Location
- 12345 Inwood Road Dallas, Texas 75244 United States 32°55′05″N 96°49′07″W﻿ / ﻿32.91806°N 96.81861°W

Information
- Other name: Dallas Jesuit
- Former name: Jesuit High School (1942–1969)
- Type: Private, college-preparatory school
- Motto: Men for Others Ad Majorem Dei Gloriam (For the Greater Glory of God)
- Religious affiliations: Catholic; Jesuit;
- Established: 1942; 84 years ago
- Sister school: Ursuline Academy
- President: Michael A. Earsing
- Principal: Thomas E. Garrison
- Teaching staff: 181.0 (FTE) (2019–20)
- Grades: 9–12
- Gender: Male
- Enrollment: 1,119 (2019–20)
- Student to teacher ratio: 6.2 (2019–20)
- Campus size: 34 acres (14 ha; 140,000 m^{2})
- Colors: Blue and gold
- Athletics: 19 sports, 54 teams
- Athletics conference: UIL Region 2 District 7
- Mascot: Rangers
- Accreditation: Southern Association of Colleges and Schools
- Publication: Jesuit Journal (student literary magazine); Jesuit Now (weekly newsletter); Jesuit Today (community magazine); Jesuit Parents' Newsletter;
- Newspaper: The Roundup
- Yearbook: The Last Roundup
- Tuition: $26,350 (2025–26)
- Affiliation: Jesuit Schools Network; National Catholic Educational Association;
- Website: www.jesuitdallas.org

= Jesuit College Preparatory School of Dallas =

 Jesuit College Preparatory School of Dallas (commonly referred to as Jesuit Dallas or Dallas Jesuit, and formerly known as Jesuit High School) is a private, college-preparatory school for young men under the direction of the Society of Jesus and home to the Jesuit Dallas Museum in Dallas, Texas.
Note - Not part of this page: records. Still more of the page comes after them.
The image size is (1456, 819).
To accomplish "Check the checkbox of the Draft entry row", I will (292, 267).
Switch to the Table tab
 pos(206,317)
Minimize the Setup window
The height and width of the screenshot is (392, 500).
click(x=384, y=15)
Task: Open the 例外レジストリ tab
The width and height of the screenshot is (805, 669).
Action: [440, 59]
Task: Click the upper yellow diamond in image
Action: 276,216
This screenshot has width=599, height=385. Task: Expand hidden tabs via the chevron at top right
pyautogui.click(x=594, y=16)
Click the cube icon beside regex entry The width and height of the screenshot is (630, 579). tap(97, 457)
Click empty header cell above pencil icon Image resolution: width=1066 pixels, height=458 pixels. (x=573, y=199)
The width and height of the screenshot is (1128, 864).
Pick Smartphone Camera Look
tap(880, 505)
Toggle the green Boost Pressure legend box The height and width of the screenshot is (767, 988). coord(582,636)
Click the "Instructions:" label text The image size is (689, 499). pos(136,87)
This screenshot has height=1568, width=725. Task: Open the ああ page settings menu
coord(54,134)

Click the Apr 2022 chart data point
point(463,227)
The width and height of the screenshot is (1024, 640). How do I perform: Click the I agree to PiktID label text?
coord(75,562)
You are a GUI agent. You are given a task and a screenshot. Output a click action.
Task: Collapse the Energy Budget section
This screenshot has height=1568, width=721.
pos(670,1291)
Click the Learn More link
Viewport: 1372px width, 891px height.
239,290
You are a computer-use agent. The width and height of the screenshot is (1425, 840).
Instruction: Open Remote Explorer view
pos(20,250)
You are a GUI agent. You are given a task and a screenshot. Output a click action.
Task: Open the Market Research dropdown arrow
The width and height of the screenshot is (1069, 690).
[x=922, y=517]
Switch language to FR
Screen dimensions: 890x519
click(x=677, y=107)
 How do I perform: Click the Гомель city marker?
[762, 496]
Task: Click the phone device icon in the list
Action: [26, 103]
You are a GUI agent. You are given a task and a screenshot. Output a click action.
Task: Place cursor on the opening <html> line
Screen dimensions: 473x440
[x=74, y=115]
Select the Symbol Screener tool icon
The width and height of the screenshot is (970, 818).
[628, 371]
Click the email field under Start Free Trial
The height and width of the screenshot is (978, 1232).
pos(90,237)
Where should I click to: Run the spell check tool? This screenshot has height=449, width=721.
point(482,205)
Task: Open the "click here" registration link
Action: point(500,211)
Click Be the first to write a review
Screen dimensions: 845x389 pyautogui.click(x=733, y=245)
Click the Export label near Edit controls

While Jesuit operates independently of the Catholic Diocese of Dallas, it exists and serves the Catholic community with the leave of the bishop.

==History==
===Timeline===
Jesuit High School opened on September 14, 1942. Located on the former grounds of Holy Trinity College on 3872 Oak Lawn Avenue in Dallas, Texas, the school had 195 students registered. September 1, 1955, it was the first school in Dallas to integrate, when sophomore Charles Edmond and freshman Arthur Allen, both African-Americans, enrolled.

On August 1, 1963, the school opened its current campus at 12345 Inwood Road.
In 1969 Jesuit High School became Jesuit College Preparatory School of Dallas under school president Rev. Paul Schott, S.J. The new name was meant to describe more accurately the school's character and curriculum.

In 1983 the Jesuit Dallas Museum was established with a rather unusual collection for a high school, including Salvador Dalí, Joan Miró, Braque, and Moore.

In 1986 the "Leaders for Dallas" wing of the school added 25% more square footage to the school. It included a lecture hall, computer labs, and departmental offices.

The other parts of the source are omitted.